(WHAT YOU NEED TO DO):
Copy out all the records below, swapping "GUI agent" for "screen agent" and leaving everything else unchanged.

# Start of THE RECORDS

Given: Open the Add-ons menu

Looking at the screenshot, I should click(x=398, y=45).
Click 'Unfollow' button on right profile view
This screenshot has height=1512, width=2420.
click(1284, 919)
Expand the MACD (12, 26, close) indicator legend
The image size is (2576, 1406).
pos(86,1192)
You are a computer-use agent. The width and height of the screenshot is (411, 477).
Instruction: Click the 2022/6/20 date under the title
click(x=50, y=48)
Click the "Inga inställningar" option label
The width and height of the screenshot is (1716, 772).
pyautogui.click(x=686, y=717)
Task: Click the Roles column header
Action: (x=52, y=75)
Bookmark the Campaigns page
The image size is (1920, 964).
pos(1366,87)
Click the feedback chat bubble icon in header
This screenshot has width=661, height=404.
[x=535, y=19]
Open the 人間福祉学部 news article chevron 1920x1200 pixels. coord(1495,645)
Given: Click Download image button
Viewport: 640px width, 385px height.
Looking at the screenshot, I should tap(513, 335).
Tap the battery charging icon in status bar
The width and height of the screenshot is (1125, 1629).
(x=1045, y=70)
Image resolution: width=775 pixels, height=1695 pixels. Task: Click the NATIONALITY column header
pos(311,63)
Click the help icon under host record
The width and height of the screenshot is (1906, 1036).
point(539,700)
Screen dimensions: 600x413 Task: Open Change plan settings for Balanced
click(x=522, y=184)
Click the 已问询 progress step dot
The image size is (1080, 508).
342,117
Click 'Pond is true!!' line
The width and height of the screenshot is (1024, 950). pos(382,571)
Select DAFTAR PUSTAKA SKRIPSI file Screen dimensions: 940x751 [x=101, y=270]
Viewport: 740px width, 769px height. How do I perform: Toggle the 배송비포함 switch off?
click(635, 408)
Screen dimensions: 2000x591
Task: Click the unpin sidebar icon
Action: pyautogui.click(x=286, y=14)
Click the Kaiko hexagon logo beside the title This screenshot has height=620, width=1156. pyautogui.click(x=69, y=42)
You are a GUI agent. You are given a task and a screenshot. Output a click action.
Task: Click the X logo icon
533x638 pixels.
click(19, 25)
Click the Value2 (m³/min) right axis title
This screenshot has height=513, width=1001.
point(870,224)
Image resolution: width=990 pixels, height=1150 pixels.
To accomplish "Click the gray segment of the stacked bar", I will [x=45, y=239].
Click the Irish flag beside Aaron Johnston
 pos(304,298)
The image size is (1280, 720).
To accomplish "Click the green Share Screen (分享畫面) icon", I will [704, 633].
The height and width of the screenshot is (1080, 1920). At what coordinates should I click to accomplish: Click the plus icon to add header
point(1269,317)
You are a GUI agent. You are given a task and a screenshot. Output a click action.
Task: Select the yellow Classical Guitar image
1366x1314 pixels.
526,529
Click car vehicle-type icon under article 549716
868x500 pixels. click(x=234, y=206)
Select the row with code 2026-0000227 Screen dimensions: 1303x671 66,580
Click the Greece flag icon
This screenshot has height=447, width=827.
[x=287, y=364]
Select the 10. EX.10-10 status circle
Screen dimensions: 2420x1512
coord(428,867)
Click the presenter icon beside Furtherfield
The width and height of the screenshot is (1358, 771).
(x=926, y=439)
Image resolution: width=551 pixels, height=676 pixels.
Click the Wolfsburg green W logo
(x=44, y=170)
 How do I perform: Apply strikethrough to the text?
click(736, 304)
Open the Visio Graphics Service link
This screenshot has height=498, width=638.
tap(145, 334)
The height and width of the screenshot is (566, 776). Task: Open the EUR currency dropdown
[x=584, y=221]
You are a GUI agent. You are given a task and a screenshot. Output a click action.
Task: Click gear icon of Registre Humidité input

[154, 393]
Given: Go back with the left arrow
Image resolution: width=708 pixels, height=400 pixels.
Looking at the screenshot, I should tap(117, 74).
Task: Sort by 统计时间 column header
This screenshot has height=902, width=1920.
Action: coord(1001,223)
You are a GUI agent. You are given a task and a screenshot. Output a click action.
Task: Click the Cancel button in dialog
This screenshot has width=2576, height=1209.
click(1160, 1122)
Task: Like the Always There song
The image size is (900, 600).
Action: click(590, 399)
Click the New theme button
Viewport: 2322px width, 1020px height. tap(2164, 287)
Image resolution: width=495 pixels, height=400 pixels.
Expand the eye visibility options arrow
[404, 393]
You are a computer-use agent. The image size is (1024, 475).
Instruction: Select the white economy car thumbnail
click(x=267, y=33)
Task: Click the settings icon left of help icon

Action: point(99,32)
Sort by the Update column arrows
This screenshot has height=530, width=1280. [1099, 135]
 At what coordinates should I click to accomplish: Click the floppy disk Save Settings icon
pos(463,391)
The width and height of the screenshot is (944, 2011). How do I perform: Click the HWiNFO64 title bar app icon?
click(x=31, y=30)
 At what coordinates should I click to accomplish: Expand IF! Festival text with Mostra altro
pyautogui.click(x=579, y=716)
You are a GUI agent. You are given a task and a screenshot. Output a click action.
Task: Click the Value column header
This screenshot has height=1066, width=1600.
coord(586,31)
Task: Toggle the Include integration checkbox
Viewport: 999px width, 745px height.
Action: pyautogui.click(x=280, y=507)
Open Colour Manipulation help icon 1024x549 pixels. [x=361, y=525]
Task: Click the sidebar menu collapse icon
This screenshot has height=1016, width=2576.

# End of THE RECORDS

(FULL ANSWER):
Given: Open the Add-ons menu

Looking at the screenshot, I should click(x=398, y=45).
Click 'Unfollow' button on right profile view
This screenshot has height=1512, width=2420.
click(1284, 919)
Expand the MACD (12, 26, close) indicator legend
The image size is (2576, 1406).
pos(86,1192)
You are a computer-use agent. The width and height of the screenshot is (411, 477).
Instruction: Click the 2022/6/20 date under the title
click(x=50, y=48)
Click the "Inga inställningar" option label
The width and height of the screenshot is (1716, 772).
pyautogui.click(x=686, y=717)
Task: Click the Roles column header
Action: (x=52, y=75)
Bookmark the Campaigns page
The image size is (1920, 964).
pos(1366,87)
Click the feedback chat bubble icon in header
This screenshot has width=661, height=404.
[x=535, y=19]
Open the 人間福祉学部 news article chevron 1920x1200 pixels. coord(1495,645)
Given: Click Download image button
Viewport: 640px width, 385px height.
Looking at the screenshot, I should tap(513, 335).
Tap the battery charging icon in status bar
The width and height of the screenshot is (1125, 1629).
(x=1045, y=70)
Image resolution: width=775 pixels, height=1695 pixels. Task: Click the NATIONALITY column header
pos(311,63)
Click the help icon under host record
The width and height of the screenshot is (1906, 1036).
point(539,700)
Screen dimensions: 600x413 Task: Open Change plan settings for Balanced
click(x=522, y=184)
Click the 已问询 progress step dot
The image size is (1080, 508).
342,117
Click 'Pond is true!!' line
The width and height of the screenshot is (1024, 950). pos(382,571)
Select DAFTAR PUSTAKA SKRIPSI file Screen dimensions: 940x751 [x=101, y=270]
Viewport: 740px width, 769px height. How do I perform: Toggle the 배송비포함 switch off?
click(635, 408)
Screen dimensions: 2000x591
Task: Click the unpin sidebar icon
Action: pyautogui.click(x=286, y=14)
Click the Kaiko hexagon logo beside the title This screenshot has height=620, width=1156. pyautogui.click(x=69, y=42)
You are a screen agent. You are given a task and a screenshot. Output a click action.
Task: Click the X logo icon
533x638 pixels.
click(19, 25)
Click the Value2 (m³/min) right axis title
This screenshot has height=513, width=1001.
point(870,224)
Image resolution: width=990 pixels, height=1150 pixels.
To accomplish "Click the gray segment of the stacked bar", I will [x=45, y=239].
Click the Irish flag beside Aaron Johnston
 pos(304,298)
The image size is (1280, 720).
To accomplish "Click the green Share Screen (分享畫面) icon", I will [704, 633].
The height and width of the screenshot is (1080, 1920). At what coordinates should I click to accomplish: Click the plus icon to add header
point(1269,317)
You are a screen agent. You are given a task and a screenshot. Output a click action.
Task: Select the yellow Classical Guitar image
1366x1314 pixels.
526,529
Click car vehicle-type icon under article 549716
868x500 pixels. click(x=234, y=206)
Select the row with code 2026-0000227 Screen dimensions: 1303x671 66,580
Click the Greece flag icon
This screenshot has height=447, width=827.
[x=287, y=364]
Select the 10. EX.10-10 status circle
Screen dimensions: 2420x1512
coord(428,867)
Click the presenter icon beside Furtherfield
The width and height of the screenshot is (1358, 771).
(x=926, y=439)
Image resolution: width=551 pixels, height=676 pixels.
Click the Wolfsburg green W logo
(x=44, y=170)
 How do I perform: Apply strikethrough to the text?
click(736, 304)
Open the Visio Graphics Service link
This screenshot has height=498, width=638.
tap(145, 334)
The height and width of the screenshot is (566, 776). Task: Open the EUR currency dropdown
[x=584, y=221]
You are a screen agent. You are given a task and a screenshot. Output a click action.
Task: Click gear icon of Registre Humidité input

[154, 393]
Given: Go back with the left arrow
Image resolution: width=708 pixels, height=400 pixels.
Looking at the screenshot, I should tap(117, 74).
Task: Sort by 统计时间 column header
This screenshot has height=902, width=1920.
Action: coord(1001,223)
You are a screen agent. You are given a task and a screenshot. Output a click action.
Task: Click the Cancel button in dialog
This screenshot has width=2576, height=1209.
click(1160, 1122)
Task: Like the Always There song
The image size is (900, 600).
Action: click(590, 399)
Click the New theme button
Viewport: 2322px width, 1020px height. tap(2164, 287)
Image resolution: width=495 pixels, height=400 pixels.
Expand the eye visibility options arrow
[404, 393]
You are a computer-use agent. The image size is (1024, 475).
Instruction: Select the white economy car thumbnail
click(x=267, y=33)
Task: Click the settings icon left of help icon

Action: point(99,32)
Sort by the Update column arrows
This screenshot has height=530, width=1280. [1099, 135]
 At what coordinates should I click to accomplish: Click the floppy disk Save Settings icon
pos(463,391)
The width and height of the screenshot is (944, 2011). How do I perform: Click the HWiNFO64 title bar app icon?
click(x=31, y=30)
 At what coordinates should I click to accomplish: Expand IF! Festival text with Mostra altro
pyautogui.click(x=579, y=716)
You are a screen agent. You are given a task and a screenshot. Output a click action.
Task: Click the Value column header
This screenshot has height=1066, width=1600.
coord(586,31)
Task: Toggle the Include integration checkbox
Viewport: 999px width, 745px height.
Action: pyautogui.click(x=280, y=507)
Open Colour Manipulation help icon 1024x549 pixels. [x=361, y=525]
Task: Click the sidebar menu collapse icon
This screenshot has height=1016, width=2576.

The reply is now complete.